Convinced that his existence is meaningless and that his life has no purpose, Neelix decides to commit suicide by transporting himself into the nebula. Despite the attempts of his shipmates, Neelix prepares to beam off until Ensign Samantha Wildman arrives to ask Neelix if he could console Naomi, who believes she saw a monster in the replicator and who will only allow Neelix to tuck her in. Realizing that he does, indeed, have purpose in his life, Neelix relents and heads for the Wildmans' quarters. Once there, Naomi, who had heard that Neelix was sick, wonders if a monster had got him. "Yes", Neelix replies, "But I chased him away."

==Theme==
In this episode, Neelix's religious faith is seriously challenged; he eventually chooses to live without it. Chakotay serves as a counterpoint to his perspective, encouraging Neelix not to abandon all faith. In Star Trek: The Human Frontier, Michèle and Duncan Barrett discuss this episode as an example of Star Trek's shifting attitudes towards religion, specifically Voyager's treatment of religious faith and how it can change. The Barretts contrast this episode with "Sacred Ground," in which the rationalist Captain Janeway (Kate Mulgrew) is forced to accept the possibility of forces outside rational explanation. Both episodes are considered as illustrations of how "Star Trek articulates the conflicts between religion and science that continue to recur in modern western thought."
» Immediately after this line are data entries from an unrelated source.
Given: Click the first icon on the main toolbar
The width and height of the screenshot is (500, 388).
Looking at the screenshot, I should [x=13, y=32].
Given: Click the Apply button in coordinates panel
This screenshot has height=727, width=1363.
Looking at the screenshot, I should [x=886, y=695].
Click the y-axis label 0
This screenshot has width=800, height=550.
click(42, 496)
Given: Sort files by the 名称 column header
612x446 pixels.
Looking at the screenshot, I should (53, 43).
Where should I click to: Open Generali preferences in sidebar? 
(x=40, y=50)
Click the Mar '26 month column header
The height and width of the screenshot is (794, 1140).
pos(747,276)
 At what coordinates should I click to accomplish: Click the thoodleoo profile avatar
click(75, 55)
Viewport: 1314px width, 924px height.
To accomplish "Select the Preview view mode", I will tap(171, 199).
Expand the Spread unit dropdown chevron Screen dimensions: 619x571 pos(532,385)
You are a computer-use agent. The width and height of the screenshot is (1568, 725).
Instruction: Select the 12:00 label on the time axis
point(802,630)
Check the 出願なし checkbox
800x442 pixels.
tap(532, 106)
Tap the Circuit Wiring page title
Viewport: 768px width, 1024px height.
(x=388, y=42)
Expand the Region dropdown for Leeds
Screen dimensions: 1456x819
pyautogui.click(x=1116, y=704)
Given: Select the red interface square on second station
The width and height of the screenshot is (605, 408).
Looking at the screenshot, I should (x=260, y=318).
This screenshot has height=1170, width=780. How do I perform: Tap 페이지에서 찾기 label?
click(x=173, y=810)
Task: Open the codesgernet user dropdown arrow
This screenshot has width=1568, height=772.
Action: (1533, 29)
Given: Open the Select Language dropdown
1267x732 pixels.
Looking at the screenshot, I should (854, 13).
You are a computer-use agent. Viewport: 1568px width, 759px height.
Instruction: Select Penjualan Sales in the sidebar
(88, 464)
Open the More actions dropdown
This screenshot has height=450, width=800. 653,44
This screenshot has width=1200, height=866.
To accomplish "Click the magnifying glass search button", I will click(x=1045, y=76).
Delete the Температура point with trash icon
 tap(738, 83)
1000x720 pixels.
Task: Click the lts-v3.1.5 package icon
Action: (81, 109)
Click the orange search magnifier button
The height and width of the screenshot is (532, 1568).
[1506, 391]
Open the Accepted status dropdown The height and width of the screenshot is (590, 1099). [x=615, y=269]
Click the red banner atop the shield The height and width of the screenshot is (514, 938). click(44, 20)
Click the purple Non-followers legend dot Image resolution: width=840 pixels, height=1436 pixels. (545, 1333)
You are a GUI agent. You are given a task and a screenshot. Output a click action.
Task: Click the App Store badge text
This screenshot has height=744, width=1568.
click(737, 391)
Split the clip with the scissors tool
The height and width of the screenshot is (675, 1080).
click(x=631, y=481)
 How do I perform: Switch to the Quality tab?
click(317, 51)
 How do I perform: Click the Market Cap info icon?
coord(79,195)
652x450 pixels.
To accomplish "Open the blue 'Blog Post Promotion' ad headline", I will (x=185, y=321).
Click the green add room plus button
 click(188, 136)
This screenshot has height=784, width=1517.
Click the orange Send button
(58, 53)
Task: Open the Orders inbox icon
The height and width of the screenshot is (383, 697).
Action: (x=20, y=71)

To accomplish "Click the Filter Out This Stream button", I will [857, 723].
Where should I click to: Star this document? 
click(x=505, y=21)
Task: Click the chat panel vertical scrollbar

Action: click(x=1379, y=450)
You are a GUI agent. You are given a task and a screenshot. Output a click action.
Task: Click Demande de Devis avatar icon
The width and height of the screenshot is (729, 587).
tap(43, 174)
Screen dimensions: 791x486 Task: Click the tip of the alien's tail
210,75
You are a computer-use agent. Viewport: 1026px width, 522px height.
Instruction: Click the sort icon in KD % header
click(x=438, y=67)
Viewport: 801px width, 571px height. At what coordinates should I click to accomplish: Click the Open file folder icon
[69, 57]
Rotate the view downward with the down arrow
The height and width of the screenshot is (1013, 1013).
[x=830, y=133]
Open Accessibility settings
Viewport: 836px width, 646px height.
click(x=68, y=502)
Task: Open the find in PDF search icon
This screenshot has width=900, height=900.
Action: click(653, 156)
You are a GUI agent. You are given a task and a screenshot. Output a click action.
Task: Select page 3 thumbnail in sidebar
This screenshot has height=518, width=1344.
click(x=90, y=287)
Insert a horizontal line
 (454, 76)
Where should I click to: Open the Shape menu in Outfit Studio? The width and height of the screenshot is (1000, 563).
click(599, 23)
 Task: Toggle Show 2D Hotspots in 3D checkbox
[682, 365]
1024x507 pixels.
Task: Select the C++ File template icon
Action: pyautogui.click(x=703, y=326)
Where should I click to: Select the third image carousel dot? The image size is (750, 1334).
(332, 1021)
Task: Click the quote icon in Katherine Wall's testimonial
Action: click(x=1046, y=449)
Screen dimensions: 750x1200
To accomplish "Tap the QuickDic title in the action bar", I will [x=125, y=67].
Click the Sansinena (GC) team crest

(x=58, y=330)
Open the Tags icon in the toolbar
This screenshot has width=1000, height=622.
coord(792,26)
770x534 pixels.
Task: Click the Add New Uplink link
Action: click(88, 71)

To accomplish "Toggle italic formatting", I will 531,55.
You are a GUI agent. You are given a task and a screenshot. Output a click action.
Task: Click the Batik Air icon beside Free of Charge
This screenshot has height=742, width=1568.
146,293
Actor Ethan Phillips, who plays Neelix, said he felt the episode was the most rewarding of the show for him, and that it was one of his favorites. "I thought that was a beautiful show," he said, "It was very existential [...] and very well directed by Allan Kroeker."

==Reception==

Ian Grey at RogertEbert.com noted this episode in 2013 in their feature on Star Trek: Voyager, pointed out "Mortal Coil" as an exploration of a "spiritual crisis" and afterlife beliefs.

The Hollywood Reporter ranked "Mortal Coil" as 81st best Star Trek of the franchises' episodes in 2016, and the 13th best Star Trek: Voyager episode. TrekNews.net ranked this the 7th best episode of Star Trek:Voyager in 2016.

In 2020, SyFy Wire ranked this episode the 12th best episode of Star Trek: Voyager, elaborating it has a "dark, brooding storyline" focused on the troubles of Neelix. In 2016, SyFy Wire had ranked it the 15th best Bryan Fuller episode (that he had a writing credit for), but lamenting that "Neelix episode starts at an automatic handicap because Neelix is awful" and said it failed its portrayal of faith. However, they were impressed that it took on suicide. Den of Geek, said it was actually the 6th best Bryan Fuller writing credit, and recognized it as one of the best "Neelix episodes" and praised it for tackling tough subject material.

In 2020, Tor.com gave this 5 out 10, remarking "This should’ve been a great episode, and in many ways it is..." but struggled with many details of the plot. They were happy with Philips, saying "Phillips knocks it out of the park here".

== Releases ==
In 2017, the complete Star Trek: Voyager television series was released in a DVD box set with special features.